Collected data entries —
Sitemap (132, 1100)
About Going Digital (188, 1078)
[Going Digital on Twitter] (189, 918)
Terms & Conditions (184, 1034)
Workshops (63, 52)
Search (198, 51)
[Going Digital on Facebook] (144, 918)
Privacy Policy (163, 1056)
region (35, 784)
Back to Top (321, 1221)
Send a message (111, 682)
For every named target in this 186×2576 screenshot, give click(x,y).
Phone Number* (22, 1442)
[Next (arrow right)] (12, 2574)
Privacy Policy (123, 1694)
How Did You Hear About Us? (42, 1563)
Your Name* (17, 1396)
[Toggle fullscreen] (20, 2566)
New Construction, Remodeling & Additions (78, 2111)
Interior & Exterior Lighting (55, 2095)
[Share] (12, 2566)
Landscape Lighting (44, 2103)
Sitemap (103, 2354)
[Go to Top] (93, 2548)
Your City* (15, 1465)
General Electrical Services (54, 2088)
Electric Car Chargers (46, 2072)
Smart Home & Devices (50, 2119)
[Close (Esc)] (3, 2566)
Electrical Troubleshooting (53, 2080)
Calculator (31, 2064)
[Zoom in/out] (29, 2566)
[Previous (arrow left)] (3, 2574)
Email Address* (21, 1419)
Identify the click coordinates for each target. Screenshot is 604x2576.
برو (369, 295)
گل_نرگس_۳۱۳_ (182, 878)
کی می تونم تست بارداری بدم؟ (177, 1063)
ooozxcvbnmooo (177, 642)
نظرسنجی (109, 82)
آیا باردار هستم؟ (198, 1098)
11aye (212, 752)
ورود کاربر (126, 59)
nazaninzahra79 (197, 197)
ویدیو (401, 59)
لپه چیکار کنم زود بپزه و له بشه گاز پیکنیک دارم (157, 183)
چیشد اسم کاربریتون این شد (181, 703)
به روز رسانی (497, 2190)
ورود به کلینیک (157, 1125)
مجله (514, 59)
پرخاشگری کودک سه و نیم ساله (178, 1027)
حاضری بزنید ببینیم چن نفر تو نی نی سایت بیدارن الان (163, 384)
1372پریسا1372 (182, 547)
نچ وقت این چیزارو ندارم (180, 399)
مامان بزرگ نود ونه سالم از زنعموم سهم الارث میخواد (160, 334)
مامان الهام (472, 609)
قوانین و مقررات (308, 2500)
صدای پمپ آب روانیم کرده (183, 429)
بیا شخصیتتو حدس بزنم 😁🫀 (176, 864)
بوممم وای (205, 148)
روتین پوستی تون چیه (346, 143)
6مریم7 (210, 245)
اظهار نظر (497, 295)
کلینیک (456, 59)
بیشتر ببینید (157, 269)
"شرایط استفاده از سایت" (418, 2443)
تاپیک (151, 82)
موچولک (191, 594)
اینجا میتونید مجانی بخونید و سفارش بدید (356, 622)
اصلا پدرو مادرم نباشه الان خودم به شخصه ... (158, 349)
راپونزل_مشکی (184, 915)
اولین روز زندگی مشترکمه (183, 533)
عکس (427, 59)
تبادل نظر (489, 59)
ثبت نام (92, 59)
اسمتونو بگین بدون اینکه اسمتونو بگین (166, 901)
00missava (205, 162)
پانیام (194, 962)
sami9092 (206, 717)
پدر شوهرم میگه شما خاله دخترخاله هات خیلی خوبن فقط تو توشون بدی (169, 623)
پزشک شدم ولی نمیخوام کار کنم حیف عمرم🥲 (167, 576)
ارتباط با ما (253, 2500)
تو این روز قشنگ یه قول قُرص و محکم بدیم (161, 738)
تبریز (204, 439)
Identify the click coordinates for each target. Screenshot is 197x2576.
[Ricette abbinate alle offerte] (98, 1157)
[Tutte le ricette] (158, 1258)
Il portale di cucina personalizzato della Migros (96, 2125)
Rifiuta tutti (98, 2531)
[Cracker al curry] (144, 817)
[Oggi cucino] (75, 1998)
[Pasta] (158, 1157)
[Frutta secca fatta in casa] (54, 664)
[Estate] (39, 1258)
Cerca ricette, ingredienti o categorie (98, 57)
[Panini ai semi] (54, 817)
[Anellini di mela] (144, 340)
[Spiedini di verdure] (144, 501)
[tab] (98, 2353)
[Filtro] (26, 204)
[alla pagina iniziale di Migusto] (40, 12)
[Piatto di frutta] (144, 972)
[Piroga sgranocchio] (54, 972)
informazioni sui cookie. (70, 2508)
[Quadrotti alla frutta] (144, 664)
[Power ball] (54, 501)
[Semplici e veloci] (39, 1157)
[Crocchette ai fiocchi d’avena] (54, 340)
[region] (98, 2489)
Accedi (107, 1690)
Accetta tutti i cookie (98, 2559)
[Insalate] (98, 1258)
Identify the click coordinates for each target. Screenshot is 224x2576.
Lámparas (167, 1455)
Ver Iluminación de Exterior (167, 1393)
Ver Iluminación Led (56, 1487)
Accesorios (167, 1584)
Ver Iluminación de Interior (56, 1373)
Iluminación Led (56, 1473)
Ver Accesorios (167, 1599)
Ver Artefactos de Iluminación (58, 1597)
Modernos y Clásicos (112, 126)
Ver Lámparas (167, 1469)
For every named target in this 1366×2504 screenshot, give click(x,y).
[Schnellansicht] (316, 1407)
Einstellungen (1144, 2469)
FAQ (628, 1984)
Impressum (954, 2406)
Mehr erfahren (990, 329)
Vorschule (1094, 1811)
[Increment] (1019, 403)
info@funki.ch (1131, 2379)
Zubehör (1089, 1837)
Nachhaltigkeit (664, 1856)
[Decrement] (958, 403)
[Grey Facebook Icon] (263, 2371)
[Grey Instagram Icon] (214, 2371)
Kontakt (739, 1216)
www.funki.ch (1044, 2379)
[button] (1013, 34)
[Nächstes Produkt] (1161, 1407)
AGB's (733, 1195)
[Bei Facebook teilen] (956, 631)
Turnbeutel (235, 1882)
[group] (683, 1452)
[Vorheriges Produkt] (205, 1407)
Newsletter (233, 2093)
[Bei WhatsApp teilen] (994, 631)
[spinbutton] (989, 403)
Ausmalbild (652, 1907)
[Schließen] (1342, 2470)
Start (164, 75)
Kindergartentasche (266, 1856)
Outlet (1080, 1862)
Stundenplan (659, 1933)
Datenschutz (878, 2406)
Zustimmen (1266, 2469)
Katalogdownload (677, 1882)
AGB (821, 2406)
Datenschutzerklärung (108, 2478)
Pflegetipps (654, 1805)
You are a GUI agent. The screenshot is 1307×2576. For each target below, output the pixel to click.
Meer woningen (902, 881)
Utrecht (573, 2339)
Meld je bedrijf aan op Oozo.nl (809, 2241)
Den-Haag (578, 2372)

Work to complete — From the first line to the last, return the data exactly as written.

Reply —
Sitemap (132, 1100)
About Going Digital (188, 1078)
[Going Digital on Twitter] (189, 918)
Terms & Conditions (184, 1034)
Workshops (63, 52)
Search (198, 51)
[Going Digital on Facebook] (144, 918)
Privacy Policy (163, 1056)
region (35, 784)
Back to Top (321, 1221)
Send a message (111, 682)
For every named target in this 186×2576 screenshot, give click(x,y).
Phone Number* (22, 1442)
[Next (arrow right)] (12, 2574)
Privacy Policy (123, 1694)
How Did You Hear About Us? (42, 1563)
Your Name* (17, 1396)
[Toggle fullscreen] (20, 2566)
New Construction, Remodeling & Additions (78, 2111)
Interior & Exterior Lighting (55, 2095)
[Share] (12, 2566)
Landscape Lighting (44, 2103)
Sitemap (103, 2354)
[Go to Top] (93, 2548)
Your City* (15, 1465)
General Electrical Services (54, 2088)
Electric Car Chargers (46, 2072)
Smart Home & Devices (50, 2119)
[Close (Esc)] (3, 2566)
Electrical Troubleshooting (53, 2080)
Calculator (31, 2064)
[Zoom in/out] (29, 2566)
[Previous (arrow left)] (3, 2574)
Email Address* (21, 1419)
Identify the click coordinates for each target. Screenshot is 604x2576.
برو (369, 295)
گل_نرگس_۳۱۳_ (182, 878)
کی می تونم تست بارداری بدم؟ (177, 1063)
ooozxcvbnmooo (177, 642)
نظرسنجی (109, 82)
آیا باردار هستم؟ (198, 1098)
11aye (212, 752)
ورود کاربر (126, 59)
nazaninzahra79 (197, 197)
ویدیو (401, 59)
لپه چیکار کنم زود بپزه و له بشه گاز پیکنیک دارم (157, 183)
چیشد اسم کاربریتون این شد (181, 703)
به روز رسانی (497, 2190)
ورود به کلینیک (157, 1125)
مجله (514, 59)
پرخاشگری کودک سه و نیم ساله (178, 1027)
حاضری بزنید ببینیم چن نفر تو نی نی سایت بیدارن الان (163, 384)
1372پریسا1372 (182, 547)
نچ وقت این چیزارو ندارم (180, 399)
مامان بزرگ نود ونه سالم از زنعموم سهم الارث میخواد (160, 334)
مامان الهام (472, 609)
قوانین و مقررات (308, 2500)
صدای پمپ آب روانیم کرده (183, 429)
بیا شخصیتتو حدس بزنم 😁🫀 (176, 864)
بوممم وای (205, 148)
روتین پوستی تون چیه (346, 143)
6مریم7 (210, 245)
اظهار نظر (497, 295)
کلینیک (456, 59)
بیشتر ببینید (157, 269)
"شرایط استفاده از سایت" (418, 2443)
تاپیک (151, 82)
موچولک (191, 594)
اینجا میتونید مجانی بخونید و سفارش بدید (356, 622)
اصلا پدرو مادرم نباشه الان خودم به شخصه ... (158, 349)
راپونزل_مشکی (184, 915)
اولین روز زندگی مشترکمه (183, 533)
عکس (427, 59)
تبادل نظر (489, 59)
ثبت نام (92, 59)
اسمتونو بگین بدون اینکه اسمتونو بگین (166, 901)
00missava (205, 162)
پانیام (194, 962)
sami9092 (206, 717)
پدر شوهرم میگه شما خاله دخترخاله هات خیلی خوبن فقط تو توشون بدی (169, 623)
پزشک شدم ولی نمیخوام کار کنم حیف عمرم🥲 (167, 576)
ارتباط با ما (253, 2500)
تو این روز قشنگ یه قول قُرص و محکم بدیم (161, 738)
تبریز (204, 439)
Identify the click coordinates for each target. Screenshot is 197x2576.
[Ricette abbinate alle offerte] (98, 1157)
[Tutte le ricette] (158, 1258)
Il portale di cucina personalizzato della Migros (96, 2125)
Rifiuta tutti (98, 2531)
[Cracker al curry] (144, 817)
[Oggi cucino] (75, 1998)
[Pasta] (158, 1157)
[Frutta secca fatta in casa] (54, 664)
[Estate] (39, 1258)
Cerca ricette, ingredienti o categorie (98, 57)
[Panini ai semi] (54, 817)
[Anellini di mela] (144, 340)
[Spiedini di verdure] (144, 501)
[tab] (98, 2353)
[Filtro] (26, 204)
[alla pagina iniziale di Migusto] (40, 12)
[Piatto di frutta] (144, 972)
[Piroga sgranocchio] (54, 972)
informazioni sui cookie. (70, 2508)
[Quadrotti alla frutta] (144, 664)
[Power ball] (54, 501)
[Semplici e veloci] (39, 1157)
[Crocchette ai fiocchi d’avena] (54, 340)
[region] (98, 2489)
Accedi (107, 1690)
Accetta tutti i cookie (98, 2559)
[Insalate] (98, 1258)
Identify the click coordinates for each target. Screenshot is 224x2576.
Lámparas (167, 1455)
Ver Iluminación de Exterior (167, 1393)
Ver Iluminación Led (56, 1487)
Accesorios (167, 1584)
Ver Iluminación de Interior (56, 1373)
Iluminación Led (56, 1473)
Ver Accesorios (167, 1599)
Ver Artefactos de Iluminación (58, 1597)
Modernos y Clásicos (112, 126)
Ver Lámparas (167, 1469)
For every named target in this 1366×2504 screenshot, give click(x,y).
[Schnellansicht] (316, 1407)
Einstellungen (1144, 2469)
FAQ (628, 1984)
Impressum (954, 2406)
Mehr erfahren (990, 329)
Vorschule (1094, 1811)
[Increment] (1019, 403)
info@funki.ch (1131, 2379)
Zubehör (1089, 1837)
Nachhaltigkeit (664, 1856)
[Decrement] (958, 403)
[Grey Facebook Icon] (263, 2371)
[Grey Instagram Icon] (214, 2371)
Kontakt (739, 1216)
www.funki.ch (1044, 2379)
[button] (1013, 34)
[Nächstes Produkt] (1161, 1407)
AGB's (733, 1195)
[Bei Facebook teilen] (956, 631)
Turnbeutel (235, 1882)
[group] (683, 1452)
[Vorheriges Produkt] (205, 1407)
Newsletter (233, 2093)
[Bei WhatsApp teilen] (994, 631)
[spinbutton] (989, 403)
Ausmalbild (652, 1907)
[Schließen] (1342, 2470)
Start (164, 75)
Kindergartentasche (266, 1856)
Outlet (1080, 1862)
Stundenplan (659, 1933)
Datenschutz (878, 2406)
Zustimmen (1266, 2469)
Katalogdownload (677, 1882)
AGB (821, 2406)
Datenschutzerklärung (108, 2478)
Pflegetipps (654, 1805)
You are a GUI agent. The screenshot is 1307×2576. For each target below, output the pixel to click.
Meer woningen (902, 881)
Utrecht (573, 2339)
Meld je bedrijf aan op Oozo.nl (809, 2241)
Den-Haag (578, 2372)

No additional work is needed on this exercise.